Comparisons? "You can't compare them. They're totally different games, totally different requirements. In league it's up to you how much you want to get involved, and I liked that."
Highlights? "The grand final win." He opened the scoring for Manly against St George when he pounced on a Geoff Toovey kick after five minutes.
Ridge played his usual controversial role with a run to set up a try when opponents believed he had been tackled. Manly won 20-8.
The side had 12 internationals - Innes, Ridge and Toovey, Des Hasler, Nik Kosef, David Gillespie, Jim Serdaris, Steve Menzies, Cliff Lyons, Mark Carroll, Daniel Gartner and Terry Hill.
"I'll remember the two years at Manly more than anything else," Innes said. "The team was on fire, it was a good place to be."
They won 18, lost 4, scored 549 points and had only 191 against them in competition play in 1996. They then beat the Roosters 16-14 and Cronulla 24-0 in the lead-up to the grand final.
Other highlights for Innes include his first test for the All Blacks, against Wales in 1989.
He joined the tour to Canada and the Britain as a 20-year-old and, with 20 games for Auckland, was behind John Schuster, Walter Little, Joe Stanley and Bernie McCahill in test midfield consideration.
But two tries in a tough game against Swansea and solid performances against Neath and Llanelli pushed him into the side for the game against Wales at Cardiff on November 4.
The 34-9 scoreline was then the highest total posted by a touring All Blacks side against a home nations team.
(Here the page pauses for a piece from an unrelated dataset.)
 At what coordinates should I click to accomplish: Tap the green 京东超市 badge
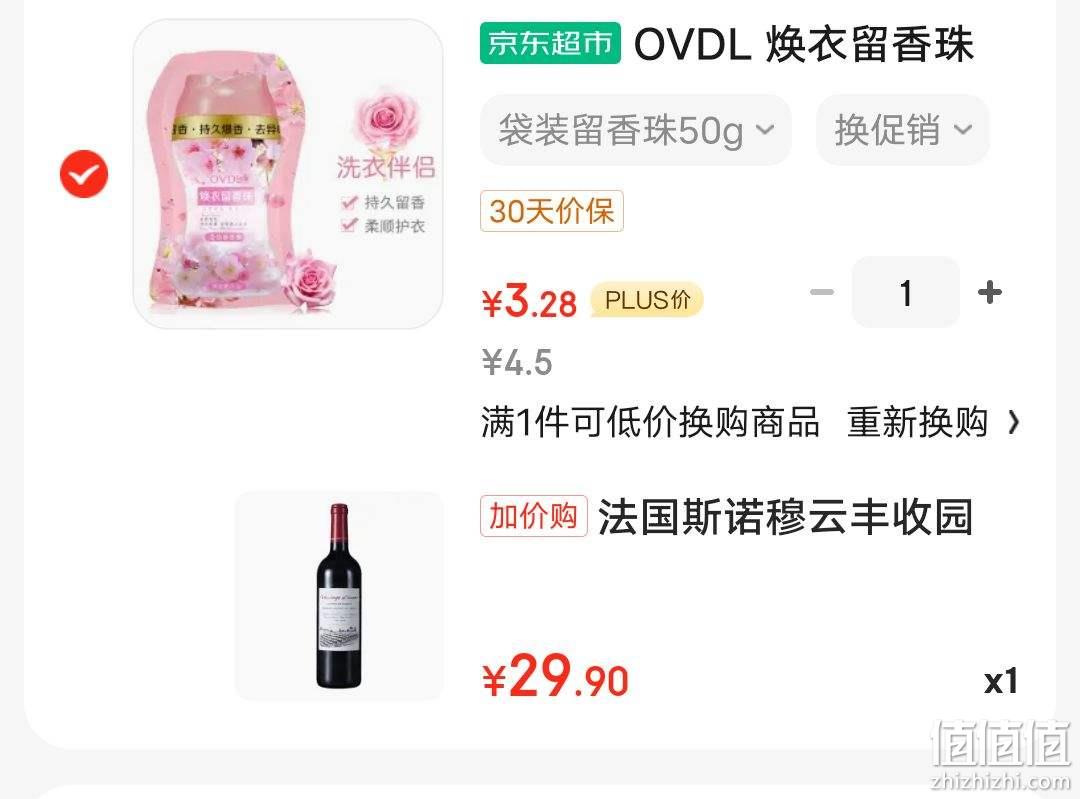(550, 43)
Innes played 30 games and 17 tests for the All Blacks in three seasons to 1991 before shifting codes.
He made two Challenge Cup league finals, although both were losses to Wigan.
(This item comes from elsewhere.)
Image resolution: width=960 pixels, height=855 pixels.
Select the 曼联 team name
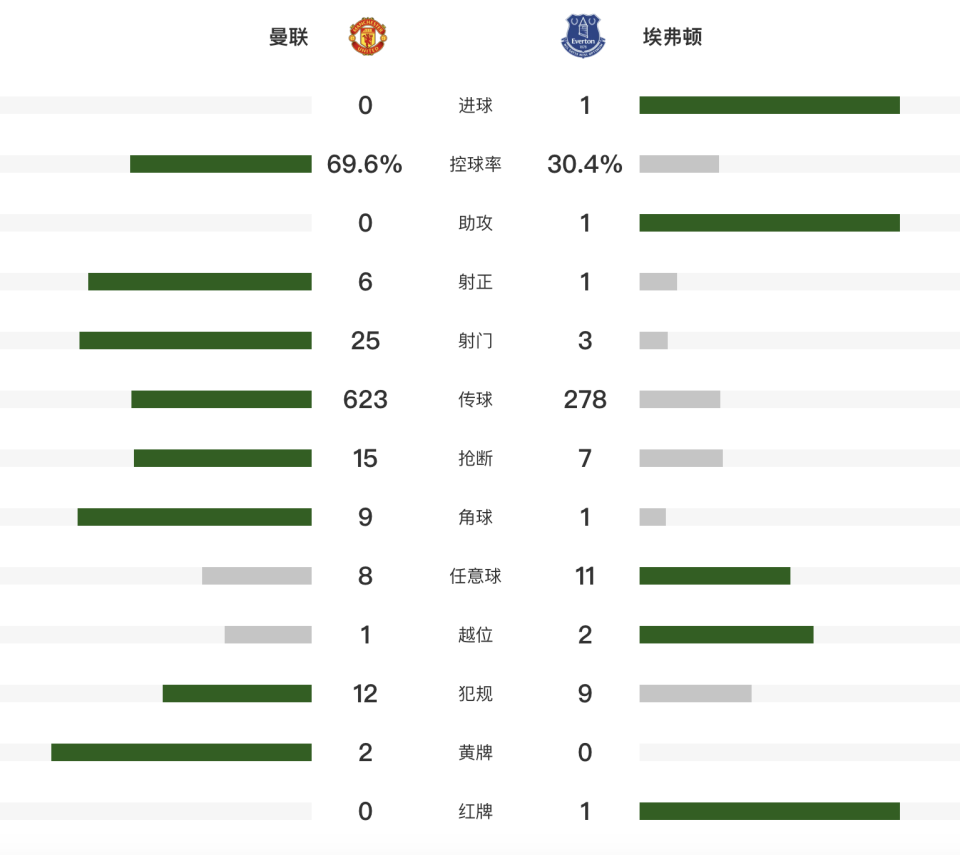[x=289, y=37]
He has had few lowlights - the knee tear that kept him out of much of his first season back in rugby in 1998 was the worst.
The return to the rugby fold came about because he and Sara had been conducting a long-distance love affair.
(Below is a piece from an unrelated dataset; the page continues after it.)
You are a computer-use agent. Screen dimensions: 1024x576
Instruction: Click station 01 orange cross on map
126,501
"I'd had seven years away and if we were going to get serious I had to come back. They were looking for midfielders at the Blues, the timing was good."
This year with the Blues "wasn't a lot of fun," he conceded. "But I've got no regrets."
He's going into sports management with the London-Sydney-Toulouse and now Auckland company Athlete Management International. He will handle player contracts, particularly in rugby.
"There are plenty of areas in the game that can be improved," said the dual professional, who plans to bring league thinking to the task. "They need to see the body as a tool."
He had seen plenty of players with problems involving gambling and drinking, and hopes to be able to help them overcome those difficulties.
"Professional rugby is still new and raw. I see plenty of opportunity there, bringing league skills through."